Looks to me like its probably a bug in the md layer and PAX_REFCOUNT is simply acting as a QA tool. ;) CCing PaX Team and kernel@.
(In reply to comment #6) > On vanilla kernel 2.6.27.13 patched with pax_refcount I got proper symbol > output of the stack dump: > Jan 28 02:52:07 testwww PAX: refcount overflow occured at: > sync_request+0x582/0x5d1 most interesting ;). i'll need your vmlinux and System.map files that correspond to this trace (send them directly to me, no need to bother bugzilla with such big attachments). also you could tell me which raid support you're using there as this sync_request function is implemented in 3 modules and from the trace i can't tell which one it was.
Both the Athlon 64-bit server and the Pentium 4 32-bit test server (both dual cores) are running RAID1 using two hard drives
this is what happens: towards the end of drivers/md/raid1.c:sync_request() there're two calls to md_sync_acct() which in turn do nothing but an atomic_add() on ....->bd_disk->sync_io. this ->sync_io field is used only in drivers/md/md.c:is_mddev_idle() along with a longish comment about how it's used. now i have no clue about the internals of md/raid/whatever, but it seems this field is simply used as a simple counter (i.e., not as a refcount) and the overflow detection may not need to apply to it, but given its use i'm not so sure. thing is, the arithmetic expression using this ->sync_io field contains two other fields, both of unsigned long type. on 64 bit archs this means that we're doing arithmetic on mixed 64/32 bit integers, that always looks like trouble, especially here when we now know that the 32 bit integer field can overflow and, no doubt, eventually wrap around (on 32 bit archs even the unsigned long fields can wrap around, i guess). so i'd say someone should ask the md/raid developers about this, as i can't make a judgement call. as a workaround, i'll add special handling for this particular atomic_t field, but that'll shut up the PaX warning only, it won't fix the underlying issue (if there's one at all, of course).

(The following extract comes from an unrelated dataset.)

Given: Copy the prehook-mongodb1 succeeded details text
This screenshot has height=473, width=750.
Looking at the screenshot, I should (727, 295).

after having discussed it with Neil Brown, i fixed this problem, give the latest test patches a try please.
It looks like that workaround has fixed the problem. I ran test_check_raid.sh for 400 iterations on one of the 32-bit test server's 20GB RAID1 partitions and didn't get any errors or crashes.
Should be fixed in sys-kernel/hardened-sources-2.6.27-r8. Waiting to close the bug until: 1. a release with the fix has been marked stable. 2. a fixed 2.6.28 release is in the tree.

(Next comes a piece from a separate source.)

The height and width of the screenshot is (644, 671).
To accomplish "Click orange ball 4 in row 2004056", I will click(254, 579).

> Should be fixed in sys-kernel/hardened-sources-2.6.27-r8. > > Waiting to close the bug until: > 1. a release with the fix has been marked stable. > 2. a fixed 2.6.28 release is in the tree. > Requirements met awhile ago, closing as fixed.
It looks like this bug has returned in hardened-sources-2.6.28-r7. http://www.grsecurity.com/test/grsecurity-2.1.14-2.6.29.2-200905040840.patch appears to have the atomic_inc_unchecked workaround fix for kernel 2.6.29 though.

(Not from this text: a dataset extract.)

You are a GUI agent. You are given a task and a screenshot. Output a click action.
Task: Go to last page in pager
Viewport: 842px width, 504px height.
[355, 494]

same here...2.6.28-hardened-r7...rather annoying bug...
(In reply to comment #15) > It looks like this bug has returned in hardened-sources-2.6.28-r7. > http://www.grsecurity.com/test/grsecurity-2.1.14-2.6.29.2-200905040840.patch > appears to have the atomic_inc_unchecked workaround fix for kernel 2.6.29 > though. it seems to be a merge problem in grsec, PaX has the chunk in all .28 patches. in general, you should now move to .29 though, we don't touch .28 anymore.
Fixed again in =sys-kernel/hardened-sources-2.6.28-r8. Thanks for re-opening the bug.